_Task statement:_ Retyping the entries exactly is all that is required.

_Stored records:_

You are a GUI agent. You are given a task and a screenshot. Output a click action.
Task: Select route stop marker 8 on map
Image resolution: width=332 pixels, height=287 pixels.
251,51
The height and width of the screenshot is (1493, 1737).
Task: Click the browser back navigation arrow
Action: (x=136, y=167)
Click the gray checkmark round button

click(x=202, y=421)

_Solved problem:_
You are a GUI agent. You are given a task and a screenshot. Output a click action.
Task: Select route stop marker 8 on map
Image resolution: width=332 pixels, height=287 pixels.
251,51
The height and width of the screenshot is (1493, 1737).
Task: Click the browser back navigation arrow
Action: (x=136, y=167)
Click the gray checkmark round button

click(x=202, y=421)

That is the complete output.